====== PROVIDED ENTRIES

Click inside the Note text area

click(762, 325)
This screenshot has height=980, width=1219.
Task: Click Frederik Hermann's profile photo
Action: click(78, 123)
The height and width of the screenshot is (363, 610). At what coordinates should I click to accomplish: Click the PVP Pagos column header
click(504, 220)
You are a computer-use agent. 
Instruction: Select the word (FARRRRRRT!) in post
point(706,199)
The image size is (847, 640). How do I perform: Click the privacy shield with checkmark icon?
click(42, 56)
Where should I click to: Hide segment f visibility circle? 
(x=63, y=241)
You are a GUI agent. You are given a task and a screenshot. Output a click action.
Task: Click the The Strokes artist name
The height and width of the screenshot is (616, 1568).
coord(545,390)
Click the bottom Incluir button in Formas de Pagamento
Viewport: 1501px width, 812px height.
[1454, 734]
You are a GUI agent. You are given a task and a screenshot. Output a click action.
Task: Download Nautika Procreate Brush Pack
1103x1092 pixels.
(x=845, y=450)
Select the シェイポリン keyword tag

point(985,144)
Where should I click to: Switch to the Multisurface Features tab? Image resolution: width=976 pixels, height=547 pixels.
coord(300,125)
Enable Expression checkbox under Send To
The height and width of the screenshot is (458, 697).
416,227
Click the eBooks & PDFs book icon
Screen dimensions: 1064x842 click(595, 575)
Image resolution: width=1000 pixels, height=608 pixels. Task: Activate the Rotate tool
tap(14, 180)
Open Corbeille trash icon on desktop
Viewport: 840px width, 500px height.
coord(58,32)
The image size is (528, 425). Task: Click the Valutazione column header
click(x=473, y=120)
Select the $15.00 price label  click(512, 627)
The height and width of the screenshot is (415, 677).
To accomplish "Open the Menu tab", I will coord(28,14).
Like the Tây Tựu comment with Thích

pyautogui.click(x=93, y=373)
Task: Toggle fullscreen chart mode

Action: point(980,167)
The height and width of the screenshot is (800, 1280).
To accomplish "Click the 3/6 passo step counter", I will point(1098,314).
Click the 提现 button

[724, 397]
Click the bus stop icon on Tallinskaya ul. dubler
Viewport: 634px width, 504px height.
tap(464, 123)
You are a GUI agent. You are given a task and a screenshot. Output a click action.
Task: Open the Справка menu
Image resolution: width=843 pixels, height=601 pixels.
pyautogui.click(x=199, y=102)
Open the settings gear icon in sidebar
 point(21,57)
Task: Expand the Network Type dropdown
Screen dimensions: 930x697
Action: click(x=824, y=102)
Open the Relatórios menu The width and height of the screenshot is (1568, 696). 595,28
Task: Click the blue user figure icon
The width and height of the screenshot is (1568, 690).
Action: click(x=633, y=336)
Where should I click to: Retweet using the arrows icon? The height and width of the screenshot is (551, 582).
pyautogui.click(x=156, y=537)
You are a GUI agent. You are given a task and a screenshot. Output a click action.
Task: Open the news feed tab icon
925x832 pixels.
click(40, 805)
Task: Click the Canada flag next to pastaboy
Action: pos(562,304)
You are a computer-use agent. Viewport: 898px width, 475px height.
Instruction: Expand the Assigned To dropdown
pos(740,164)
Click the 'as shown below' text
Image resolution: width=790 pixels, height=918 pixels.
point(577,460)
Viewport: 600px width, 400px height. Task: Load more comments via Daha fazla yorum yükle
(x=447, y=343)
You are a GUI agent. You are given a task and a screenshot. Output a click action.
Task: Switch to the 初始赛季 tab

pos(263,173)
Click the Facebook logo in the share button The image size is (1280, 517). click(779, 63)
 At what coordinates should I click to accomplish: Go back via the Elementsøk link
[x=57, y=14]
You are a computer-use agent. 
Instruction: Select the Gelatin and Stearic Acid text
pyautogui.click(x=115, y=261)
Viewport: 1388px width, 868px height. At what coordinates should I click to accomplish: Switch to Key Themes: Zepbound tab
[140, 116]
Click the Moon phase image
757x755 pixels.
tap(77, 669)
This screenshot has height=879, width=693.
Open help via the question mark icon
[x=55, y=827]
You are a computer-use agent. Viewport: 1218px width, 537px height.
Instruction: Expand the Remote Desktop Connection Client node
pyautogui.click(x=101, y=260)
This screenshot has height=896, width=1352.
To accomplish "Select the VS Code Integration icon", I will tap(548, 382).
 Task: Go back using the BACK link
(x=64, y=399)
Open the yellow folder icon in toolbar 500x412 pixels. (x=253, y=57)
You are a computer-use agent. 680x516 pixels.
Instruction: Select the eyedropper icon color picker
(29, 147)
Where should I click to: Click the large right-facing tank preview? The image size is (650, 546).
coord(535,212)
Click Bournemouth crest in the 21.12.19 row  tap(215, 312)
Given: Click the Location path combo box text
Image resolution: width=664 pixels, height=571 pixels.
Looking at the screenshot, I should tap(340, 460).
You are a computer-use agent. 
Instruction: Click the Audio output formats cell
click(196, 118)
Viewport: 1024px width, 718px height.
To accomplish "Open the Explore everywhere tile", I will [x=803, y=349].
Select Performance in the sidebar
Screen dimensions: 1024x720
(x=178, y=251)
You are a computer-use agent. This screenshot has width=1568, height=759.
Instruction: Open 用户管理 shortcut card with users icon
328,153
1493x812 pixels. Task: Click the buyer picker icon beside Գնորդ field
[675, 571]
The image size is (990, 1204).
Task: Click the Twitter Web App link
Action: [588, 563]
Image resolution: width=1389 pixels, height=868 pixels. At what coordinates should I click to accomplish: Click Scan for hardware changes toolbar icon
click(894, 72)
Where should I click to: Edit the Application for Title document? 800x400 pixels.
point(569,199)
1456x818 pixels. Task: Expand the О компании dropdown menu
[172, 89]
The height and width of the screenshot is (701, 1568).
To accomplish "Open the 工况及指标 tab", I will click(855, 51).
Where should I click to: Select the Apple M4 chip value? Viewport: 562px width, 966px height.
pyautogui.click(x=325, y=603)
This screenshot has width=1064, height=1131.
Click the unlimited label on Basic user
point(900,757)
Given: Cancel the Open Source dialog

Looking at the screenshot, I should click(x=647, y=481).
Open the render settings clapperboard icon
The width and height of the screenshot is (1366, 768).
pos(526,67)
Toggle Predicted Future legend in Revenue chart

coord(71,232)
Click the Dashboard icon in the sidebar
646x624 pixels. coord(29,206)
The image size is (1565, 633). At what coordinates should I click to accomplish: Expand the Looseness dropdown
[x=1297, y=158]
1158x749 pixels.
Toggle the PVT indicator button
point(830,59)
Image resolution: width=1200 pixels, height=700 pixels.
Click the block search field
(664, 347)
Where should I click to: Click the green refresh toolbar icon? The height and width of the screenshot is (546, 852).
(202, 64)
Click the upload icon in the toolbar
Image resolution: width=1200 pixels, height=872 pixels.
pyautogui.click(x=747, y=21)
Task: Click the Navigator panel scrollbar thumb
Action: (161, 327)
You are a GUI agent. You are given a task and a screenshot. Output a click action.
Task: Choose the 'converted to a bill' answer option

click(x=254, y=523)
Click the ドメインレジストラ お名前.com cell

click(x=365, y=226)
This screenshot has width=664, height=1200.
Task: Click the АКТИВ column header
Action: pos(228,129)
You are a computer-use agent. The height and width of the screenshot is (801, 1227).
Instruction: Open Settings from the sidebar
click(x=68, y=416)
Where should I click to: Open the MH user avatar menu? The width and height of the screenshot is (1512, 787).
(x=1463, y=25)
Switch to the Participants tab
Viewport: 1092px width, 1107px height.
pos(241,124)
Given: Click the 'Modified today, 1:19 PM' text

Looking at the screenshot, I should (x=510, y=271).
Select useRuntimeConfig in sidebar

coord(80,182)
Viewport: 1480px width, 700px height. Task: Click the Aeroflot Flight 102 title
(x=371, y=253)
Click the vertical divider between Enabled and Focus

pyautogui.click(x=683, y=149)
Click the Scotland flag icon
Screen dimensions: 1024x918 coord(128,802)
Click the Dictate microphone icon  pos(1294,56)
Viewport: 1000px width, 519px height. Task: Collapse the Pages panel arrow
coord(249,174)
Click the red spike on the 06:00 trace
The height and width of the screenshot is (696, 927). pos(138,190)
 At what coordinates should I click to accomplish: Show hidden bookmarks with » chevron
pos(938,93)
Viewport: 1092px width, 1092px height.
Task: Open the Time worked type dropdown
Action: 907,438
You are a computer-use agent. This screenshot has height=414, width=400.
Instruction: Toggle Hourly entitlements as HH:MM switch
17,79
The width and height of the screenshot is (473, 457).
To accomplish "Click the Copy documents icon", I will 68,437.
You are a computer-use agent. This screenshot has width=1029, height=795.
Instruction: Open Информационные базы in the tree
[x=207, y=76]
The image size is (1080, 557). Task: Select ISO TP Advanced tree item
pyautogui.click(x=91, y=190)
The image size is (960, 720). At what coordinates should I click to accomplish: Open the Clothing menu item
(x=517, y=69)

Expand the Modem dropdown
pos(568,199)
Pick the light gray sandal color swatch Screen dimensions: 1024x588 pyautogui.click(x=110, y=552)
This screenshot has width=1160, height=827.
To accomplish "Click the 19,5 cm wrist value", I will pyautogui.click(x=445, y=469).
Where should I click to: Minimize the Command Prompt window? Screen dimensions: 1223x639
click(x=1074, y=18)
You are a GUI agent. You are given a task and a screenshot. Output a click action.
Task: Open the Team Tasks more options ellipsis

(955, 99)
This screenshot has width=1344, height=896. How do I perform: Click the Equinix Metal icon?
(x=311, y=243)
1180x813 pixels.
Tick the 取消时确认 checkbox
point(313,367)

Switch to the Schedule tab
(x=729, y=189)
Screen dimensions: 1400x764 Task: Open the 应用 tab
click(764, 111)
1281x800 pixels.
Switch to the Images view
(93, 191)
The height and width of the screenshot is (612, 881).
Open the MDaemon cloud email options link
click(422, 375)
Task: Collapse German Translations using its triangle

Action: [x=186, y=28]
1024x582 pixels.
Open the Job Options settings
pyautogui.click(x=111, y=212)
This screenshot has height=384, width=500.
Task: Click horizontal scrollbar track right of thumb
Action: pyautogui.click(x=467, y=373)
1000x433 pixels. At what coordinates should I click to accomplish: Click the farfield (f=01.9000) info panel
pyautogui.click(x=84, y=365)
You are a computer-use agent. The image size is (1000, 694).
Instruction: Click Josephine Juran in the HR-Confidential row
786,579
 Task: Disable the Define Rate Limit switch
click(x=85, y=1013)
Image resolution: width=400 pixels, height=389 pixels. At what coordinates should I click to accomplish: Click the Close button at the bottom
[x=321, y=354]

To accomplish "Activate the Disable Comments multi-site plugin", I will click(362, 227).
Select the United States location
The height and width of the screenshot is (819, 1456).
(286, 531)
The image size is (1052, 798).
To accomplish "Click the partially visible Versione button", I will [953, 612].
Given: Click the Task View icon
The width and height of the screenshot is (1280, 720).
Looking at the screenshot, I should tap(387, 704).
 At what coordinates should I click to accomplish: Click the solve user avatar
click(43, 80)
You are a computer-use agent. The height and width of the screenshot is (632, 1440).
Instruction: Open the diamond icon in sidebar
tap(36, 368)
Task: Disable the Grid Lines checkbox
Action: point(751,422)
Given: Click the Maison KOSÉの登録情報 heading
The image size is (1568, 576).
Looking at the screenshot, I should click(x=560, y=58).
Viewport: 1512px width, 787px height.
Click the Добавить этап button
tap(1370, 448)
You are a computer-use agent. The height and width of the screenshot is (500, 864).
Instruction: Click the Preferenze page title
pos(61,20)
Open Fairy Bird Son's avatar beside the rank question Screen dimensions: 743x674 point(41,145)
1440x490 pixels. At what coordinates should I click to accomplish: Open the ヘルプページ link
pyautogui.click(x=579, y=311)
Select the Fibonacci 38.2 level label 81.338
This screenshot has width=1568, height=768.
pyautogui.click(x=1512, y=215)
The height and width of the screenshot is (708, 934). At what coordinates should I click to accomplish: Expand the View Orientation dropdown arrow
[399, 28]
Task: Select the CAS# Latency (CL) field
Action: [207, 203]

============

Taking the lines above, repeat exactly those from the line that contains "The height and width of the screenshot is (415, 677)." through the line that contains "Task: Click the blue user figure icon", and both of those lines as well. Include nothing else.

The height and width of the screenshot is (415, 677).
To accomplish "Open the Menu tab", I will coord(28,14).
Like the Tây Tựu comment with Thích

pyautogui.click(x=93, y=373)
Task: Toggle fullscreen chart mode

Action: point(980,167)
The height and width of the screenshot is (800, 1280).
To accomplish "Click the 3/6 passo step counter", I will point(1098,314).
Click the 提现 button

[724, 397]
Click the bus stop icon on Tallinskaya ul. dubler
Viewport: 634px width, 504px height.
tap(464, 123)
You are a GUI agent. You are given a task and a screenshot. Output a click action.
Task: Open the Справка menu
Image resolution: width=843 pixels, height=601 pixels.
pyautogui.click(x=199, y=102)
Open the settings gear icon in sidebar
 point(21,57)
Task: Expand the Network Type dropdown
Screen dimensions: 930x697
Action: click(x=824, y=102)
Open the Relatórios menu The width and height of the screenshot is (1568, 696). 595,28
Task: Click the blue user figure icon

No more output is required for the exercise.